Strain-wise comparisons

Conceptually, analysis of mouse cecum communities by clustering sequences into operational units (OTUs) differs from analysis based on phylogenetic sequence information, but both methods produced similar results for both SSU rRNA gene hypervariable regions, and consistent differences between strains were found. Nonmetric multidimensional scaling (NMDS) of Bray–Curtis similarity matrices for OTU-based clustering (Figures 1 and 2) provided similar visual separation by strain as principal coordinates analysis of UniFrac distance matrices (Supplementary Figures S3 and S4). Subsampling to achieve equal sequencing depth for each sample resulted in slightly lower explained variation for either hypervariable region, but mice appeared to separate more clearly by strain with equal sequencing depth (Supplementary Figures S3 and S4). Although explained variation was enhanced in UniFrac analysis of V4 sequences, groupwise separation of strains was reduced. It is possible that this is a result of the larger number of samples sequenced and number of sequences per sample in the V4 data set. However, it is evident from both analyses that BL6J, C3HRI, DBAJR, PWK and WSB strains harbored distinct microbial assemblages, whereas individual variation appeared higher within 129S1, AJ, CAST, NOD and NZO strains.

Figure 1
figure 1

Nonmetric multidimensional scaling (NMDS) representation of OTU-based clustering (0.03 genetic distance) of data from the V1-2 hypervariable region of SSU rRNA gene. Counts of each OTU within each mouse (n=59) were standardized to percentage, square-root transformed and a Bray–Curtis similarity matrix was calculated.

Figure 2
figure 2

NMDS representation of OTU-based clustering (0.03 genetic distance) of data from the V4 hypervariable region of SSU rRNA gene. Counts of each OTU within each mouse (n=94) were standardized to percentage, square-root transformed and a Bray–Curtis similarity matrix was calculated.

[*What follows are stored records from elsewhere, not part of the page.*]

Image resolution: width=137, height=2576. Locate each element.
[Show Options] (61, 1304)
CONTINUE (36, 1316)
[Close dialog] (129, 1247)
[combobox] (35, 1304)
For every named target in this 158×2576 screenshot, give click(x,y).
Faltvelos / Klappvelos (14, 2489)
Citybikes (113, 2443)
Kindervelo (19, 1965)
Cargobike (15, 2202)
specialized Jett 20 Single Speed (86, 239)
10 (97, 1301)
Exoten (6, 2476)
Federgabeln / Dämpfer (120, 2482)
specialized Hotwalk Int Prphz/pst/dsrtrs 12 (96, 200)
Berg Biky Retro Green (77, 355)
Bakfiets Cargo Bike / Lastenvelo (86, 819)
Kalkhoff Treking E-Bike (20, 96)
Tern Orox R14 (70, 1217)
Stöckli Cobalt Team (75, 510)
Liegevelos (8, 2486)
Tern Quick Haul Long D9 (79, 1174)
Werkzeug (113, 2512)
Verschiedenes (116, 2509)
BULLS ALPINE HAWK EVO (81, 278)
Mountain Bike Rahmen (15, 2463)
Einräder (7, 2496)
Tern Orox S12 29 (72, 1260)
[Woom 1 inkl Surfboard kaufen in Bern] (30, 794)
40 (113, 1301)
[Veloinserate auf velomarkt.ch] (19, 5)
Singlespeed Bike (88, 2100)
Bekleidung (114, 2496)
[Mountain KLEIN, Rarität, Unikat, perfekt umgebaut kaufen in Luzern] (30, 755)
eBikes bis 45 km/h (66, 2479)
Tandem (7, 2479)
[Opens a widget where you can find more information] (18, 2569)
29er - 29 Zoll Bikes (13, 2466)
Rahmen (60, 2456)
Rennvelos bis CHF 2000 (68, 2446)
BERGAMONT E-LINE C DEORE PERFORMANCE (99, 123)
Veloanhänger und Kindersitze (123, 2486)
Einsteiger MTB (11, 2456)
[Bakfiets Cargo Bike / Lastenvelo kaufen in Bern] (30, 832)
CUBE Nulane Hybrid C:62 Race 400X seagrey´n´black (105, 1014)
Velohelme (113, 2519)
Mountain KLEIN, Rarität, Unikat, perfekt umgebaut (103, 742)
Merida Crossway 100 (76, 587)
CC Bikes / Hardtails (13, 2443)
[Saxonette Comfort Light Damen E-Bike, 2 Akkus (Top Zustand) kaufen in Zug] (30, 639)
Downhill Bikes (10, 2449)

Hierarchical clustering was also used to visualize relationships of individual mice for OTU-based clustering. Branching of V1-2 based on OTUs largely adhered to strain identification of individuals, with most strains condensing to discreet nodes of the dendrogram. Strains BL6J and PWK appeared to be most distinct from other strains with OTUs, but most strains separated into distinct clades. Some overlap was seen in one individual of both 129S1 and NZO with NOD. NOD mice appeared to be the least cohesive strain (Supplementary Figure S5). Similarly, the V4 region OTUs (Supplementary Figure S6) showed clear separation of strains in good agreement with nonmetric multidimensional scaling plots, with BL6J appearing most distinct. Again, even though several strains had one individual outlier, they were quite different from one another. Strains C3HRI and DBAJR had the lowest intrastrain variation (Supplementary Figure S6).

Strain-wise separation of UniFrac clusters for V1-2 data (Supplementary Figure S7) was comparable to OTU-based data. BL6J and NOD mice were broken into two clusters, and an individual from 129S1 and CAST failed to congregate with their strains. BL6J appeared to separate by sex. WSB individuals were more cohesive in this UniFrac analysis than was observed for OTUs (Figure 4). UniFrac clustering for V4 for individual mice (Supplementary Figure S8) also showed similar results to OTU data, but OTU-based clusters (Supplementary Figure S6) were separated better by strain. However, individuals of 129S1, CAST and NZO fragmented into separate clades. Moreover, 5 out of 10 strains had at least 1 individual that did not congregate with their respective strains, but this could not be linked to either maternal or caging factors and likely reflects stochastic community assembly.

Due to the difficulty in visualizing three-dimensional arrangements, box-and-whisker plots of intra- and interstrain dissimilarities were constructed from both V1-2 (Figure 3) and V4 (Figure 4) distance matrices for Bray–Curtis dissimilarities and UniFrac distances (sub-sampled only), and these analyses indicated that mice within all strains were more similar to one another than to mice from all other strains. Sequences from the V1-2 region displayed greater variation between mice than V4, but both analytical methods produced similar intrastrain and interstrain relationships. Data from both SSU regions were supportive of one another. In these simplified representations, V1-2 and V4 libraries both showed C3HRI and DBAJR strains to be the most distinct.

Figure 3
figure 3

Box-and-whisker plots of intrastrain (black) and interstrain (blue) distributional comparisons within V1-2 data. Distributions were formed by parsing strain-wise data from larger (a) Bray–Curtis dissimilarity and (b) UniFrac distance matrices of mouse-by-mouse comparisons. Outliers are denoted by red plus characters (+).

Figure 4
figure 4

Box-and-whisker plots of intrastrain (black) and interstrain (blue) distributional comparisons within V4 data. Distributions were formed by parsing strain-wise data from larger (a) Bray–Curtis dissimilarity and (b) UniFrac distance matrices of mouse-by-mouse comparisons. Outliers are denoted by red plus characters (+).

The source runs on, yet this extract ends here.